Spanish priest, statesman, regent, and grand inquisitor; born 1436; died 1517. He studied in Rome, and upon his return to Spain was appointed confessor to Queen Isabella of Castile. In 1507 the pope invested him with the dignity of a cardinal, and at the same time he was appointed grand inquisitor, being the third to hold that office in Spain. Two years later he accoutered an army at his own expense, and invaded North Africa in order to forcibly introduce Christianity. It is said that he succeeded in conquering the city of Oran by employing some Jewish spies. Upon his return to Spain he founded the University of Alcalá de Henares, with the establishment of which is connected the publication of the first polyglot Bible.

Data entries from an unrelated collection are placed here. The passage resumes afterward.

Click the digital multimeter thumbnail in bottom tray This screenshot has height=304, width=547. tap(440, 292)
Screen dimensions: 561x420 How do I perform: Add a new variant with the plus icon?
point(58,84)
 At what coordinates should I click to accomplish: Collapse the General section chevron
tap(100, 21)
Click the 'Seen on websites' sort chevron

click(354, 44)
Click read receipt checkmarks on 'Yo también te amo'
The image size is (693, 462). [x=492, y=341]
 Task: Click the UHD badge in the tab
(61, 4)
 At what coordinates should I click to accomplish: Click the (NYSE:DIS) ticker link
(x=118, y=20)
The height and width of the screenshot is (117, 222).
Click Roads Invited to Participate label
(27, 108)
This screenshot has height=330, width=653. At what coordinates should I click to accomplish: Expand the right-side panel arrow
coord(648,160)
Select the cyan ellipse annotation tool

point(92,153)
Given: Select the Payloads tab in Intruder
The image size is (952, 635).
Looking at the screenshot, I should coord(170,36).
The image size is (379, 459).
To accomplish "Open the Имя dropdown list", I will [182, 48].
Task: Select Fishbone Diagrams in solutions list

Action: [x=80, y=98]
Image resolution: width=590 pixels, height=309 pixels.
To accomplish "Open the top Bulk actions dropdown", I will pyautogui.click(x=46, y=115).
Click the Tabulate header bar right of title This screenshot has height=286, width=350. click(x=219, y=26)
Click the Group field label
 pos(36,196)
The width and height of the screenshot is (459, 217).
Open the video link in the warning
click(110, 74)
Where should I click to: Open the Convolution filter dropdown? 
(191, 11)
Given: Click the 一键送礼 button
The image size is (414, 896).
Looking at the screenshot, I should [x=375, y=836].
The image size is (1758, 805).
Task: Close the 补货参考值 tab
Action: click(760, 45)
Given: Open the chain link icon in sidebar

Ximenes was dismissed from the government service by Charles V. in 1517.

During the beginning of his incumbency as grand inquisitor, De Cisneros was less severe than his predecessors, Torquemada and Diaz. When, however, Charles V., in accordance with the advice of his Flemish councilors, began negotiating with the Maranos, offering them religious liberty on payment of 800,000 gulden (gold), the grand inquisitor proceeded mercilessly against both Maranos and Jews; and 2,500 persons were given over to autos da fé during his inquisitorship.

When the University of Alcalá de Henares was founded, Ximenes commenced the work of compiling the polyglot Bible, which was completed in 1517, and published in Alcala under the title "Biblia Hebraica, Chaldaica, Græca et Latina." Volume iv. of this work was supplied with a Hebrew grammar, "Introductio Artis Grammaticæ Hebraicæ," adapted from Reuchlin's grammar; while a glossary entitled "Lexicon Hebraicum et Chaldaicum" was appended to the last volume.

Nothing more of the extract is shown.